# EXERCISE OBJECTIVE
Count the lines in the following data that include "empty". Please write only the number.

# DATASET EXCERPTS
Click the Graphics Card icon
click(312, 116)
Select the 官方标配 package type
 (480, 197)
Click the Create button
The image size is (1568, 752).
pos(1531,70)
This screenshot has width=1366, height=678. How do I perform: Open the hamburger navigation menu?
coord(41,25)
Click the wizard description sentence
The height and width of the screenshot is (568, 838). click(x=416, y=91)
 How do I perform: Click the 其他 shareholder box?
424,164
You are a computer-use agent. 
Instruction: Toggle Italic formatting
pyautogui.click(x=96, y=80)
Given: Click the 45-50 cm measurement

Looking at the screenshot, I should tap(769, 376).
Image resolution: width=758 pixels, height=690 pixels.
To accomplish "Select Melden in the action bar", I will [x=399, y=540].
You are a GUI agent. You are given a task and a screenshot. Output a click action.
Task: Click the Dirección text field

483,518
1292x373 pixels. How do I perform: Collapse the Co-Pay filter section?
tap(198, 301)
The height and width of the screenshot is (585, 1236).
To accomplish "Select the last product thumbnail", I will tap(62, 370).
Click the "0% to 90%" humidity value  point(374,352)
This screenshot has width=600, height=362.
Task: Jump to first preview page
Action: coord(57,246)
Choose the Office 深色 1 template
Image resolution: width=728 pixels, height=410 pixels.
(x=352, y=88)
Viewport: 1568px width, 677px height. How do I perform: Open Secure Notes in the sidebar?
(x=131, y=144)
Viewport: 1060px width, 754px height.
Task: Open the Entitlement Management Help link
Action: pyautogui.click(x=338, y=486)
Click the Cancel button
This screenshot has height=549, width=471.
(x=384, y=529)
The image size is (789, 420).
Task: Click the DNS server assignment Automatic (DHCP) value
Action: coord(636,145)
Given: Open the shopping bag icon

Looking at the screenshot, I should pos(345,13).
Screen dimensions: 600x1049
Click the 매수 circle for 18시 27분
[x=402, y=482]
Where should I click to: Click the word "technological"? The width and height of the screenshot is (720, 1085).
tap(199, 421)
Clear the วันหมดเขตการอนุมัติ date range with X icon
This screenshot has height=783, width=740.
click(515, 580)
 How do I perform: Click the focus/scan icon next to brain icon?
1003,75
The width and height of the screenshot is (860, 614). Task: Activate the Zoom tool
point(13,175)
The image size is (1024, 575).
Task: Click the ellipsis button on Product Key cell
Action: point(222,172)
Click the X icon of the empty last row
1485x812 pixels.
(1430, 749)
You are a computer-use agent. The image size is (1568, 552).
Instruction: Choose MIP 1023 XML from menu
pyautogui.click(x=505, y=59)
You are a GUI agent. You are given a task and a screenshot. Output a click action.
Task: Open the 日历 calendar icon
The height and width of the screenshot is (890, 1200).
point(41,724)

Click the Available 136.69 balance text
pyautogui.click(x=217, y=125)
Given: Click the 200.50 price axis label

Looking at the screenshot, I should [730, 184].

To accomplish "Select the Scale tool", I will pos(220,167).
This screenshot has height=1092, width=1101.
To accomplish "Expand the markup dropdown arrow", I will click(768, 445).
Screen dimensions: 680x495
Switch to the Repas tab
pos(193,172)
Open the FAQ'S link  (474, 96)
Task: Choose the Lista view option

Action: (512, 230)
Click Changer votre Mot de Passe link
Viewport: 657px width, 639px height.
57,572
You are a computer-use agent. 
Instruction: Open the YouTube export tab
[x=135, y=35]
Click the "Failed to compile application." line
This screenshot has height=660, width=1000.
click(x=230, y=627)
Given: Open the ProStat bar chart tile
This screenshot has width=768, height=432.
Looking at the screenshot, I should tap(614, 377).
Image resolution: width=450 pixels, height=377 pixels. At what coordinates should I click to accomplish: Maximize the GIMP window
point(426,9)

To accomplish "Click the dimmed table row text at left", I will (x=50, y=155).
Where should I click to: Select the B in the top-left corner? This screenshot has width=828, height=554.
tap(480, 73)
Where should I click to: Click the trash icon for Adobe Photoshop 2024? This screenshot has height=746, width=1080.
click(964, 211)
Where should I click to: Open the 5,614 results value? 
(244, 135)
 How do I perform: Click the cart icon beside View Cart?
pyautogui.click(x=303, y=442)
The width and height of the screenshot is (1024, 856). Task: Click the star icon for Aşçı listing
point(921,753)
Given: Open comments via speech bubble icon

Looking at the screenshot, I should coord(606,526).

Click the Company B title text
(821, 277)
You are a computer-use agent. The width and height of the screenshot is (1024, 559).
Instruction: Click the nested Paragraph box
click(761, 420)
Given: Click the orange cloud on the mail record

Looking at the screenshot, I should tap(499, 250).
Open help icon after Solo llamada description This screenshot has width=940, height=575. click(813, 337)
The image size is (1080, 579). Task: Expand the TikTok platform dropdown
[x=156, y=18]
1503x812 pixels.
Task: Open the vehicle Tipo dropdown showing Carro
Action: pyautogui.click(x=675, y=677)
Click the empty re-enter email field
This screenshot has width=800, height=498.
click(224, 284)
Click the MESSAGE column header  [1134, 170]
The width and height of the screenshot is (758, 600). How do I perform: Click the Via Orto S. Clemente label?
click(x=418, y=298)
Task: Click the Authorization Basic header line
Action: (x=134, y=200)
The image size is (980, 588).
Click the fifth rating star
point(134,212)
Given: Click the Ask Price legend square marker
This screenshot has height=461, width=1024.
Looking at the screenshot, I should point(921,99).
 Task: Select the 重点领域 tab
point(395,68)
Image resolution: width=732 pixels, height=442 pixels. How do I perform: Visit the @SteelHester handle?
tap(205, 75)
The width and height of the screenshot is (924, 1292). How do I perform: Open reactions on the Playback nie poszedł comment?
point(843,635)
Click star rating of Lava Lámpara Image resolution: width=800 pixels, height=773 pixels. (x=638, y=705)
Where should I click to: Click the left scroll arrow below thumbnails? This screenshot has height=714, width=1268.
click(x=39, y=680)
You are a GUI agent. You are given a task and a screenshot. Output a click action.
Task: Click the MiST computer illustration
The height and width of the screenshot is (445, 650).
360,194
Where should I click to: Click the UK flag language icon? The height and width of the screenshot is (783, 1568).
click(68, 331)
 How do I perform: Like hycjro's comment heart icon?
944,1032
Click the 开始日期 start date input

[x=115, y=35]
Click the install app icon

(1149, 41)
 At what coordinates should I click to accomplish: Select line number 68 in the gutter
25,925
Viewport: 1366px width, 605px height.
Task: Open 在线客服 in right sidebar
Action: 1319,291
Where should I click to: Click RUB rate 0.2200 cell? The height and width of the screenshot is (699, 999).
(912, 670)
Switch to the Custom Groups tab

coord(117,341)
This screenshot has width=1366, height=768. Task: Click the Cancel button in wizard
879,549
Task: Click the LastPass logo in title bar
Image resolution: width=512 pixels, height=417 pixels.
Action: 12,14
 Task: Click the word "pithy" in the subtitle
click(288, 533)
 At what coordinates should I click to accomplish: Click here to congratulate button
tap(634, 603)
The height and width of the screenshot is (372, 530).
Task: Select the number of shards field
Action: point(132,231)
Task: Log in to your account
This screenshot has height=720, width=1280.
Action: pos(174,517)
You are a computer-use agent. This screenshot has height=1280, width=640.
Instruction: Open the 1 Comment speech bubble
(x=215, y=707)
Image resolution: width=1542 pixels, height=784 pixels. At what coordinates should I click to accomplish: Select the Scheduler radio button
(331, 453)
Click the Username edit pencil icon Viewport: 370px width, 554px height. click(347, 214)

# TASK OUTPUT
2